[Page extract start]
Monday, June 6, 2016

Decomposing Page Objects

This month has been heavily dedicated to defining a more robust approach to the page object pattern, which I have been calling Page Modeling. Page Modeling is not going away, however, in a recent 'twitter war' with Marcel de Vries, I was forced to really think about what the classic Page Objects pattern brings to the table that Page Modeling is 'missing' and to be able to highlight where Page Modeling fits into the picture.

This post is dedicated to decomposing the page object pattern into three distinct layers of abstraction. I believe that Page Objects have too many responsibilities and this leads to confusion / ambiguity on how to build the Page Object as well as having a need for multiple changes to the Page Object when only simple changes are made to the UI. Of course I will explain further about what this exactly means.

To start, I would like to identify three distinct aspect of the Page Object pattern which I feel should be decoupled.
  1. Page Modeling
    Finding UI elements on screen and exposing the behaviors and observations of those UI elements
  2. Orchestration
    Given the UI capabilities, what are the interesting things we can do
  3. Scenarios
    Given an orchestration, implements scenarios based on real user use of the application
I realized that page modeling alone does not provide all of the utility of page objects, but the additional utility can easily be added. Now, I will cover each aspect and how they can be assembled to implement the page object pattern in a far more robust and maintainable manner. The additional utility, however, doesn't really have a standard abstraction and would be custom to your application. This is because the higher level abstractions depend on the business concerns around how to use the application and are not representing the UI.
[Page extract end]
[Data supplied start]
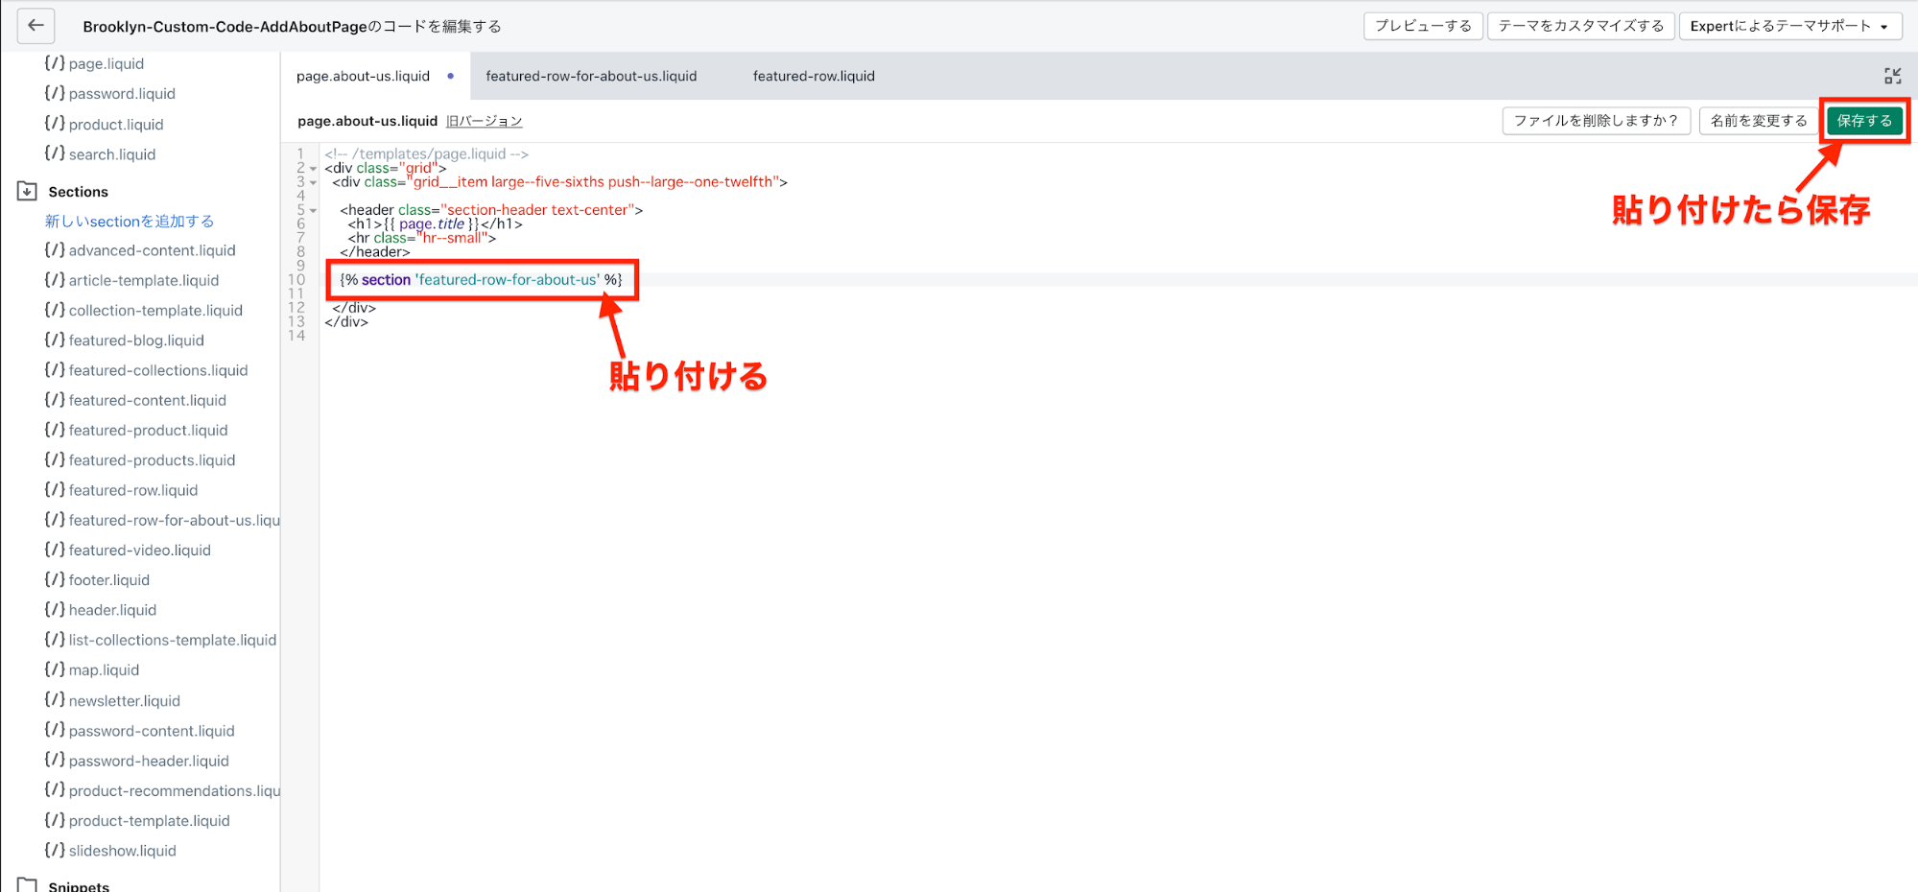1918x892 pixels.
Task: Click liquid file icon beside footer.liquid
Action: tap(55, 579)
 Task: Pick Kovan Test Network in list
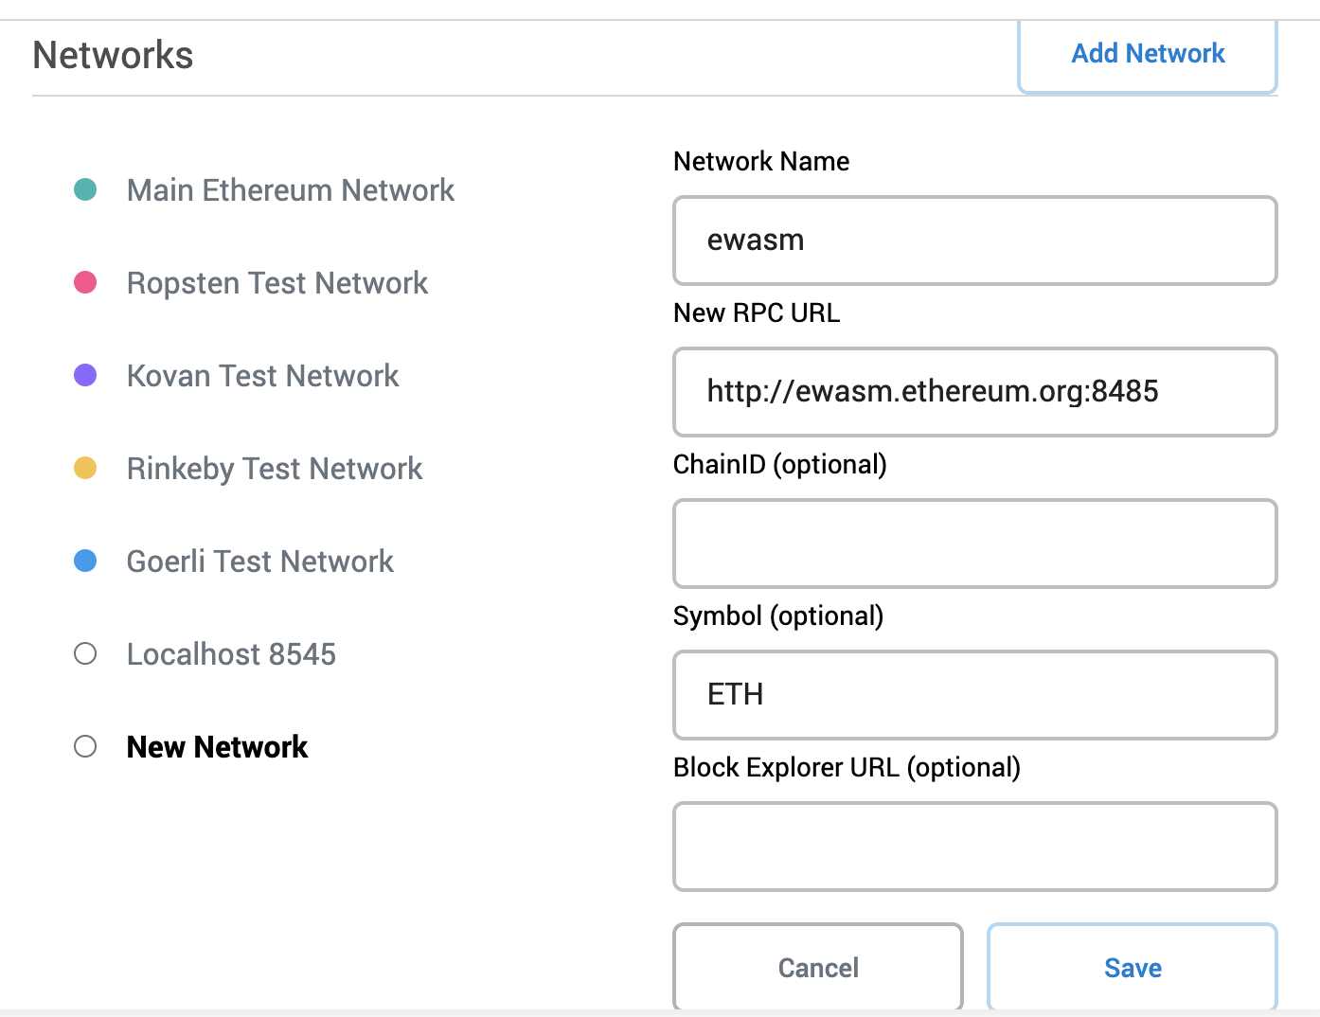click(262, 376)
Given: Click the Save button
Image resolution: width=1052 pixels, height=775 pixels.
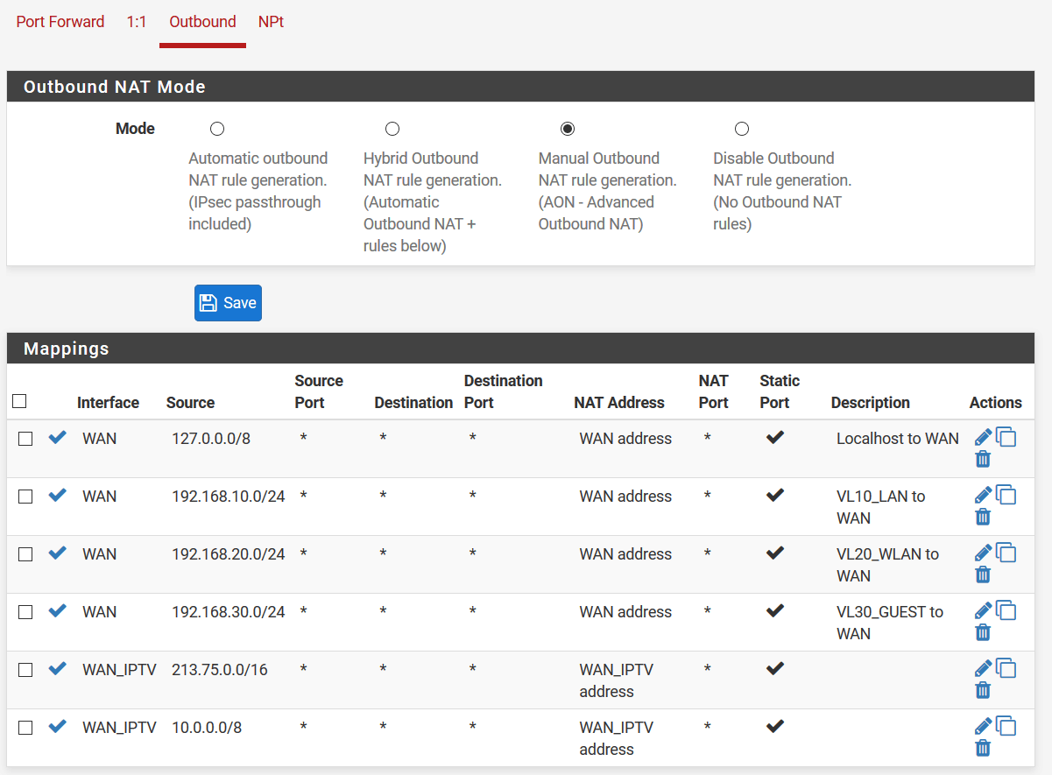Looking at the screenshot, I should coord(228,303).
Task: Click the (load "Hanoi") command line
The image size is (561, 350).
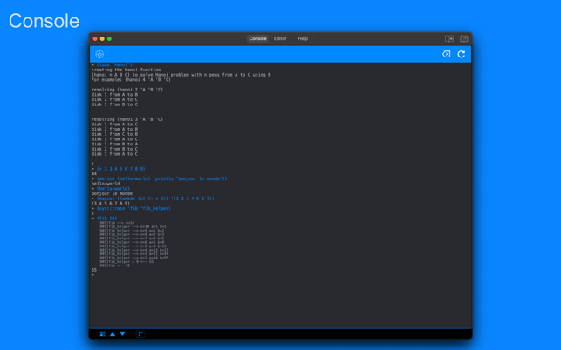Action: [114, 65]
[Data supplied end]
[Exercises]
(A) From the page object text, quote the stretch from "This post is" through "this exactly means.".
(B) Extend the page object text with the paragraphs that would follow its final sentence.
The lines have no connection to the text on decomposing page objects.

[Answer set]
(A)
This post is dedicated to decomposing the page object pattern into three distinct layers of abstraction. I believe that Page Objects have too many responsibilities and this leads to confusion / ambiguity on how to build the Page Object as well as having a need for multiple changes to the Page Object when only simple changes are made to the UI. Of course I will explain further about what this exactly means.

(B)
Page Modeling

I have covered Page Modeling in depth in previous blogs as well as CodedUI Examples website so I'll just summarize it here. Martin Fowler indicates that
The basic rule of thumb for a page object is that it should allow a software client to do anything and see anything that a human can. It should also provide an interface that's easy to program to and hides the underlying widgetry in the window.
At some point, you actually do need to interrogate that widgetry to test UI state and that the controls are behaving properly (formatting phone numbers, providing money with $, etc). This point is what makes the traditional page object pattern unmanageable as I will try to highlight below. Page Modeling hides the implementation of the widgetry so that the client doesn't care if they are using a TextBox, TextArea, MyCustomTextControl, etc... Page Modeling exposes the observations and behaviors of a UI element. So what are observations and behaviors you ask?

Behaviors

Behaviors are what the user can do with the UI. For instance, setting the value of a TextBox or Clicking a button. The result of a behavior is typically a Page Model representing the next most-likely thing with which the user will interact. This allows for a fluent syntax where the result of an action returns the next thing to work with.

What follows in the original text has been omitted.